La politique du commerce extérieur que Mouloud Hédir appelle de ses vœux devrait de son point de vue affronter deux problèmes majeurs. « Il faut d’abord regarder ce qui se passe en amont et fixer des objectifs en matière de réduction des dépenses budgétaires sans toucher aux investissements », a-t-il recommandé. Ensuite, le climat des affaires doit également être réformé profondément. Mouloud Hédir juge en particulier « absurde » la règle 51/49. « N’importe qui peut importer, n’importe quoi en créant une société avec quelques dizaines de milliers de dinars mais quand il s’agit d’investir dans le pays et de produire les mêmes articles en Algérie on impose, sans discrimination et dans tous les secteurs, des règles qui sont complètement dissuasive pour la plupart des investisseurs ». En guise de résultat de cette politique, l’expert algérien cite les chiffres de la CNUCED : « Le stock des IDE représente chez nous 12% du PIB contre 19 % en Libye, 34 % en Egypte et plus de 60% en Tunisie ».

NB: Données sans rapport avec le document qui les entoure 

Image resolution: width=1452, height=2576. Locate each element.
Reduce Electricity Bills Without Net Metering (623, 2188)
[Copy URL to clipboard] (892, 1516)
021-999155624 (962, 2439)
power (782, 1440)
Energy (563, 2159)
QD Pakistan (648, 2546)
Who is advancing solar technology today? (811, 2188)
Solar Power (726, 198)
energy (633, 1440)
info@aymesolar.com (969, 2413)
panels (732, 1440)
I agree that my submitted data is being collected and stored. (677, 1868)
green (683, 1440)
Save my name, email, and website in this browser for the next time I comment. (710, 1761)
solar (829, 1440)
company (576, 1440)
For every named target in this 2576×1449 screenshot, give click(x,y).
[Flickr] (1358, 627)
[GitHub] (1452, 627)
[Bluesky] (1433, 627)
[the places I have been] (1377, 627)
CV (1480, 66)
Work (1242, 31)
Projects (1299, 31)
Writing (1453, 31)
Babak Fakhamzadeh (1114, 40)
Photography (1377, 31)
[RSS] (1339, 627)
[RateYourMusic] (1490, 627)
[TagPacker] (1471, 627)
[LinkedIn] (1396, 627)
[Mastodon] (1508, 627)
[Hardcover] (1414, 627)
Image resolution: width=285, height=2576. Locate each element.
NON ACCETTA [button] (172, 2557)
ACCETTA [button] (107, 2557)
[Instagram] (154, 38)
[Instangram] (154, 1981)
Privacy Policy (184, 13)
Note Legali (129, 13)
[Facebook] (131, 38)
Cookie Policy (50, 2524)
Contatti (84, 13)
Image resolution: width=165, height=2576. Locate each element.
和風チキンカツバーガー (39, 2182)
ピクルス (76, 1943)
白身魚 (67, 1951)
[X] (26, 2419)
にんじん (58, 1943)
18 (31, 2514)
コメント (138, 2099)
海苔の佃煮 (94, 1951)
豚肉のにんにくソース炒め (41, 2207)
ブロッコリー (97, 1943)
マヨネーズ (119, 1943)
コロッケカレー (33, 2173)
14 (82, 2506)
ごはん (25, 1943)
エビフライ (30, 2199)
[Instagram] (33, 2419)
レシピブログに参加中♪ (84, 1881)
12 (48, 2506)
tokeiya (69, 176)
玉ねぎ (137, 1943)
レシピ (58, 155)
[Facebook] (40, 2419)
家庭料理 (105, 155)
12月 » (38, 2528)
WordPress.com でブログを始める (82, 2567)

Pour des politiques commerciales actives
La gouvernance algérienne doit également élaborer des « politiques commerciales extérieures actives qui tiennent compte de l’état actuel de notre appareil productif et de nos choix stratégiques sur son développement futur ». Mouloud Hedir cite l’exemple du secteur du médicament ou une telle politique « a donné des résultats positifs » avec des investissements importants et une croissance de la production de 17% ces dernières années. « Pourquoi seulement le médicament ? » interroge- t-il. « On voit depuis plus de 10 années la facture des importations de véhicules gonfler inexorablement ; Elle dépasse actuellement les 7 milliards de dollars par an ; Qu’est ce qu’on a fait de vraiment significatif pour développer l’industrie mécanique locale ? ».
Le container importé coûte 45% plus cher en Algérie
Autre exemple particulièrement illustratif de cette absence de politique commerciale active. « Il y a un rapport, commente ironiquement Mouloud Hedir, qui s’appelle le Doing Business. Il signale chaque année que le coût du container importé par l’Algérie revient 45% plus cher en devises que dans les pays voisins. C’est une situation qui dure depuis 15 ans. Pourquoi ? C’est un véritable scandale. Dans tous les pays du monde, il y a un pavillon national dont le rôle essentiel est justement de faire jouer les coût du fret à la baisse. Personne ne semble se poser cette question. Je me demande ce qu’on fait dans certains ministères …. ». En matière d’infrastructures, ajoute M. Hedir, « on a dépensé des centaines de milliards de dollars depuis 15 ans mais on a oublié de moderniser nos ports qui datent du 19ème siècle. Nous avons besoin de 2 ports de taille mondiale ; les délais de transit des marchandises sont encore chez nous de près de 30 jours, aux frais des producteurs algériens, alors qu’ils ne dépassent pas 2 jours dans la plupart des pays du monde ».